From: Tetsuya Mukawa <mukawa@igel.co.jp>
To: "Xie, Huawei" <huawei.xie@intel.com>, "dev@dpdk.org" <dev@dpdk.org>
Cc: "nakajima.yoshihiro@lab.ntt.co.jp"
<nakajima.yoshihiro@lab.ntt.co.jp>,
"zhbzg@huawei.com" <zhbzg@huawei.com>,
"gaoxiaoqiu@huawei.com" <gaoxiaoqiu@huawei.com>,
"oscar.zhangbo@huawei.com" <oscar.zhangbo@huawei.com>,
Zhuangyanying <ann.zhuangyanying@huawei.com>,
"zhoujingbin@huawei.com" <zhoujingbin@huawei.com>,
"guohongzhen@huawei.com" <guohongzhen@huawei.com>
Subject: Re: [dpdk-dev] vhost compliant virtio based networking interface in container
Date: Tue, 08 Sep 2015 13:44:50 +0900 [thread overview]
Message-ID: <55EE67C2.5040301@igel.co.jp> (raw)
In-Reply-To: <C37D651A908B024F974696C65296B57B2BDBDDCD@SHSMSX101.ccr.corp.intel.com>
On 2015/09/07 14:54, Xie, Huawei wrote:
> On 8/26/2015 5:23 PM, Tetsuya Mukawa wrote:
>> On 2015/08/25 18:56, Xie, Huawei wrote:
>>> On 8/25/2015 10:59 AM, Tetsuya Mukawa wrote:
>>>> Hi Xie and Yanping,
>>>>
>>>>
>>>> May I ask you some questions?
>>>> It seems we are also developing an almost same one.
>>> Good to know that we are tackling the same problem and have the similar
>>> idea.
>>> What is your status now?
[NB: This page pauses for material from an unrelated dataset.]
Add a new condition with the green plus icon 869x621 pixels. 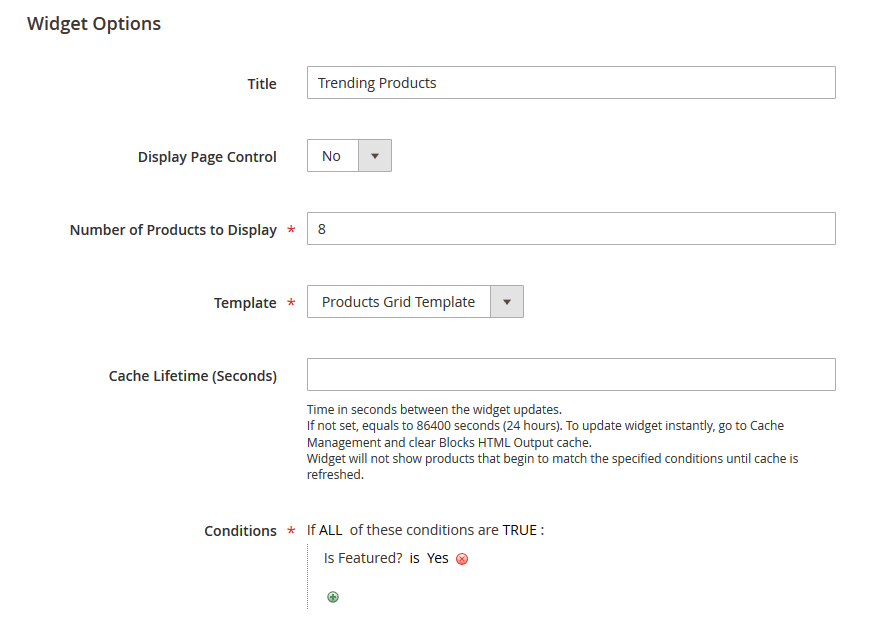click(332, 596)
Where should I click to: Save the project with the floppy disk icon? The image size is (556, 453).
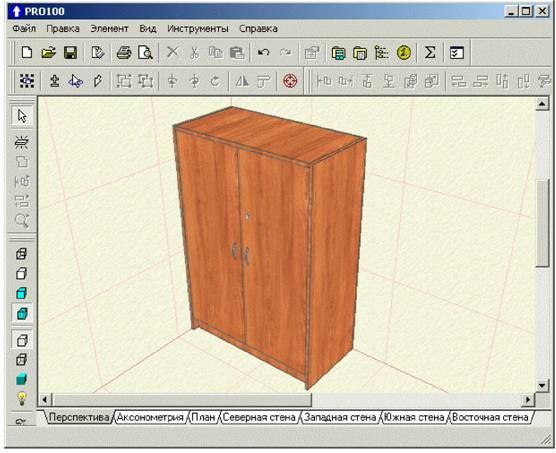71,53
We had the POC running, and compliant with
>>> dpdkvhost.
>>> Interrupt like notification isn't supported.
>> We implemented vhost PMD first, so we just start implementing it.
>>
>>>> On 2015/08/20 19:14, Xie, Huawei wrote:
>>>>> Added dev@dpdk.org
>>>>>
>>>>> On 8/20/2015 6:04 PM, Xie, Huawei wrote:
>>>>>> Yanping:
>>>>>> I read your mail, seems what we did are quite similar. Here i wrote a
>>>>>> quick mail to describe our design. Let me know if it is the same thing.
>>>>>>
>>>>>> Problem Statement:
>>>>>> We don't have a high performance networking interface in container for
>>>>>> NFV. Current veth pair based interface couldn't be easily accelerated.
>>>>>>
>>>>>> The key components involved:
>>>>>> 1. DPDK based virtio PMD driver in container.
>>>>>> 2. device simulation framework in container.
>>>>>> 3. dpdk(or kernel) vhost running in host.
>>>>>>
>>>>>> How virtio is created?
>>>>>> A: There is no "real" virtio-pci device in container environment.
>>>>>> 1). Host maintains pools of memories, and shares memory to container.
>>>>>> This could be accomplished through host share a huge page file to container.
>>>>>> 2). Containers creates virtio rings based on the shared memory.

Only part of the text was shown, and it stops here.